取り敢えず実は食った方がいいよな。この世界、能力者にでもならなきゃやってけねぇ。実際名の知れた実力者は基本的に能力者だし。
というわけで、いただきます。
「う、まっず!ゲロマズ!」
笑えるほど不味いな。くそ不味い。だが何とか飲み込む。
「ふぅ、これで俺にも闇の力が……なんか中二くさ────っ!?」
突如全身を激しい熱が襲う。熱い、苦しい!
体が溶けるような激痛が走り、胸を押さえる。その手も何かに押し出され始める。
数分続いた熱は少しずつ収まっていく。ふぅ、とため息を吐く。何だったんだ、まさか悪魔の実って悪魔の力を体内に入れる時あんなことが起きるのか?いや、原作だと皆普通に喰ってたが……。
「………ん?」
何か、服がでかくなった?うん、明らかにデカい。というか俺が小さくなってねぇか?
毛むくじゃらで日に当たり浅黒くなっていた肌は産毛が僅かに生える程度で、白い。といっても白人よりはやや濃いアジア圏内の黄色人の肌。そこに赤黒い血管のような模様が走っている────ん?

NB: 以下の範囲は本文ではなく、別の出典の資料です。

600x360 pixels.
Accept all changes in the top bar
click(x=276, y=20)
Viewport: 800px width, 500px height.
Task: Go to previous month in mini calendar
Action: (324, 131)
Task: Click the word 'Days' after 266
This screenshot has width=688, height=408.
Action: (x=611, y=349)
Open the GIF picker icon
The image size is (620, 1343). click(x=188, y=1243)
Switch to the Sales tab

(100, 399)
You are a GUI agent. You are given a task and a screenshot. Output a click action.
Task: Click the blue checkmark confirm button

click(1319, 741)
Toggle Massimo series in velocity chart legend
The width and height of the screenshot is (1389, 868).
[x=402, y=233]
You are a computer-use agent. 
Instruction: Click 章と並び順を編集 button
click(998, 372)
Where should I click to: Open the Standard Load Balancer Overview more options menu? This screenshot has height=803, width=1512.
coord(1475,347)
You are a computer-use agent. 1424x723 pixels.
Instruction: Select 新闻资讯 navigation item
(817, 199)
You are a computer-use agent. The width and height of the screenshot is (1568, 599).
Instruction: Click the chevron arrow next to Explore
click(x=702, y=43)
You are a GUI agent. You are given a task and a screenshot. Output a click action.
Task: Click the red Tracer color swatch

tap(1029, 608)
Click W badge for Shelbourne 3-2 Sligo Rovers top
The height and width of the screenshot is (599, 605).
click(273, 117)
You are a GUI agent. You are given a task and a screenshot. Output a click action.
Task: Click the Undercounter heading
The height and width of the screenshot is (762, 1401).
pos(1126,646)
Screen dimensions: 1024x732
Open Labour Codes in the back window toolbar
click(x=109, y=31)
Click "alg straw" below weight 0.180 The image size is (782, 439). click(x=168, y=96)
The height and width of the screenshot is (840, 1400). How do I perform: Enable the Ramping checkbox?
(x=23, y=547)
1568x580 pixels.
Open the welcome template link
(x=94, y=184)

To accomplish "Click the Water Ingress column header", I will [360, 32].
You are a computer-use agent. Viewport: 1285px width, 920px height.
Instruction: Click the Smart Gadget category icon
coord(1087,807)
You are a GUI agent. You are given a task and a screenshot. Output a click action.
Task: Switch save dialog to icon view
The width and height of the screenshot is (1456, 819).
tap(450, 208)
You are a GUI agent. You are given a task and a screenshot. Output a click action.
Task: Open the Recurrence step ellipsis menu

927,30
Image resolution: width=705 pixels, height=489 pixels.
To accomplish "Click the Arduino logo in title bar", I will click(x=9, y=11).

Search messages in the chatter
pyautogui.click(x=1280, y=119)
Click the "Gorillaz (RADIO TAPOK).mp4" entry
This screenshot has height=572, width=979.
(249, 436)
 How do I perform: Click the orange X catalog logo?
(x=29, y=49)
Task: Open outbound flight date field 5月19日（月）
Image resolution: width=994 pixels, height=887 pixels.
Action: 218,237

何かこの腕、やけに丸みを帯びてるな。まるで女性の腕……と、先ほど胸を押さえていた手を押した何かがあったことを思い出し胸に触る。
ふに
「……っあ!?」
なんだこの感覚。すっげぇ敏感……。
というか、あるよな?うん、間違いなくある。胸が…………恐る恐るまたの方に手を伸ばす。サイズ違いのズボンはとっくに落ちていたので脱ぐ必要はない。
「………ない」
男の象徴が、無い。間違いなく。え、何で女になってんの?まさかヒトヒトの実モデル女、とかそういうのを間違って喰った?いやいやそんな馬鹿な!
「……………」
もう少し、胸を触ってみる。おお、やあらけぇ……しかし、肌が男のより薄いからか?かなり敏感なんだが………。
取り敢えず鏡鏡………お、ちょうど良いところに川が。
覗き込む。白髪赤目の美少女と目があった。首を傾げる。向こうも首を傾げる。
「─────ふぁ!?」
桜じゃん!完全に黒桜じゃんこの容姿!え、え?どゆこと、何でヤミヤミの実食って桜になっとるんだ俺!?思い出せ、転生する前の事を!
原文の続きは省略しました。